La mutation de CAPN3 étant par ailleurs responsable de la dystrophie musculaire des ceintures de type 2A (ou calpaïnopathie), cette découverte suggère que les myosites à éosinophiles d’origine génétique pourraient correspondre à une phase précoce des calpaïnopathies. Cette hypothèse reste à tester, mais si elle se vérifie, l’utilisation de traitements anti-inflammatoires pourrait être proposée aux malades en phase précoce pour retarder l’évolution de la myopathie.

Les myosites à éosinophiles sont généralement d’origine infectieuse. Elles sont fréquemment observées au cours de certaines affections parasitaires, en particulier celles dues à Trichinella spp, à Taenia solium et les sarcosporidioses. Cependant, chez certains patients, l’étiologie de la myosite ne peut être expliquée par un phénomène infectieux ou allergique. En discutant d’un de ces cas atypiques, l’équipe de Nicolas Lévy (unité Inserm 491, hôpital de la Timone, Marseille) et celle de J. Andoni Urtizberea (AP-HP, hôpital marin d’Hendaye) ont commencé à imaginer l’existence d’un lien entre la myosite à éosinophiles idiopathique et la calpaïnopathie.

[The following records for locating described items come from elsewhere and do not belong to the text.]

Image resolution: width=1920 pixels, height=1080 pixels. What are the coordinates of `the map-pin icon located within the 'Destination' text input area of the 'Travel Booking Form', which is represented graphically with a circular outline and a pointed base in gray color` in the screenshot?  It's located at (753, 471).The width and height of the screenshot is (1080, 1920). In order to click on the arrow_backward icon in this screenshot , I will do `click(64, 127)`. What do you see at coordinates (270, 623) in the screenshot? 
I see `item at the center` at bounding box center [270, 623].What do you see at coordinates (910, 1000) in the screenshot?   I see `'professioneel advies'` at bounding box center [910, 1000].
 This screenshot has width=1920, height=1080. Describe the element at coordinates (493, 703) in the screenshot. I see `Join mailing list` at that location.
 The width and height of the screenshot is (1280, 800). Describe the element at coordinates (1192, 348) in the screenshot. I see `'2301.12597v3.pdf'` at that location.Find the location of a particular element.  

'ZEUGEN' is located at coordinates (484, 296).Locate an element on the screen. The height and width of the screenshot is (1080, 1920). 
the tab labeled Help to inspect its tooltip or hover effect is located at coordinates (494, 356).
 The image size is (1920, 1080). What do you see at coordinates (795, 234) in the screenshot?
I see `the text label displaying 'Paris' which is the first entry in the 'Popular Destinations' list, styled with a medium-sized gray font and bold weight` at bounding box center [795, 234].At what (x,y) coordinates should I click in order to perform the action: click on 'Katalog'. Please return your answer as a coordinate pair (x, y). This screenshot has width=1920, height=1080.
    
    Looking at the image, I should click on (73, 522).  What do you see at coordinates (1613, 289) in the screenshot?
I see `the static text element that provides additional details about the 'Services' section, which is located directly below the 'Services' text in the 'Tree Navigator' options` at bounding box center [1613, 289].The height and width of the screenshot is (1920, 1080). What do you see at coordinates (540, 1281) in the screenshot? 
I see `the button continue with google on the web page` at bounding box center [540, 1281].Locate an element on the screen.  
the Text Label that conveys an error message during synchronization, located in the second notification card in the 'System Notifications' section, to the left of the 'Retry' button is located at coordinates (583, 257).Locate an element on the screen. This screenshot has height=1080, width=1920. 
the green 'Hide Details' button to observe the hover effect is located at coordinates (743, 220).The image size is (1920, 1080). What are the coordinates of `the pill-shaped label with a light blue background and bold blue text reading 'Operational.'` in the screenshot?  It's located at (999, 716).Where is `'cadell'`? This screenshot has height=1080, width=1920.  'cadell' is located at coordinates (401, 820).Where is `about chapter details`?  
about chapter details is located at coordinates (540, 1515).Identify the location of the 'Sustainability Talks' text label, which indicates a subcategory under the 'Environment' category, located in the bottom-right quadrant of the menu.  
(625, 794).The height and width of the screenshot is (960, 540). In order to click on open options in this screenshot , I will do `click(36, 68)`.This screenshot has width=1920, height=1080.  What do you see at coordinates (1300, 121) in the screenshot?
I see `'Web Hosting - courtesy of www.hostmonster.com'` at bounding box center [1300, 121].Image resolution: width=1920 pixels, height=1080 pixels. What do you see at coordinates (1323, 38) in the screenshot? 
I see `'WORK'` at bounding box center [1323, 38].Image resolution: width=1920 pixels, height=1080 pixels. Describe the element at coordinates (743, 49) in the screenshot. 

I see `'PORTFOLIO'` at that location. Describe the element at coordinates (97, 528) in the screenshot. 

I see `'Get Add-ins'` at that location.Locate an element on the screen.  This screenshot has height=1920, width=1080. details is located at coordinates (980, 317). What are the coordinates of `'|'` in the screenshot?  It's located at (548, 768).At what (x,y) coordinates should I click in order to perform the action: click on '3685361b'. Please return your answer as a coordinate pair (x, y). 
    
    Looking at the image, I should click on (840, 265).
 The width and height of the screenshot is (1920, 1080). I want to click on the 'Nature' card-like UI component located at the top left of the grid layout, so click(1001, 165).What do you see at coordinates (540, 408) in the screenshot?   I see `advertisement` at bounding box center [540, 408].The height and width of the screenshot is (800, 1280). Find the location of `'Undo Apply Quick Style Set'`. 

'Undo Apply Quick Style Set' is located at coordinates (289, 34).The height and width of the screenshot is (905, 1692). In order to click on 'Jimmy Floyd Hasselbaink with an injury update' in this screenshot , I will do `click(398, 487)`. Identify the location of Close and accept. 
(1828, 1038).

Pour vérifier cette théorie, les chercheurs ont examiné la séquence du gène CAPN3 chez six patients non apparentés, âgés de 3 à 11 ans. Des mutations ont été mises en évidence dans les six cas.

Ainsi, une déficience de CAPN3 pourrait être la cause d’au moins une partie des myosites à éosinophiles d’origine inexpliquée. Cette forme génétique héréditaire de la maladie serait transmise selon le mode autosomal récessif. L’étude de Krahn et coll. (portant sur seulement six cas) suggère en outre qu’elle s’exprime dans la première décennie de la vie des patients et qu’elle est associée à une élévation du niveau sérique de la créatine phosphokinase et à une hyperéosinophilie périphérique inconstante.

Le gène CAPN3.

L’ensemble des données obtenues au cours de cette étude conforte assez bien l’hypothèse selon laquelle cette forme particulière de myosites à éosinophiles serait en réalité la phase précoce d’une dystrophie musculaire des ceintures de type 2A. Pour s’en assurer, les chercheurs proposent, tout d’abord, de rechercher la présence d’éosinophiles dans les biopsie musculaires des patients souffrant de calpaïnopathie et, ensuite, de suivre l’évolution des patients atteints d’une forme génétique de myosites à éosinophiles afin de savoir si leur maladie évolue vers une myopathie. Si tel est bien le cas, il pourrait être possible de ralentir la progression de la maladie inflammatoire vers la paralysie grâce à l’administration d’anti-inflammatoires dès le début de la myosite.

Ces travaux, notamment financés par l’AFM grâce aux dons du Téléthon, montrent comment la recherche des causes génétiques d’une maladie peut avoir des conséquences directes sur la prise en charge des malades.

M. Krahn et coll., « Annals of Neurology », publication en ligne du 10 avril 2006.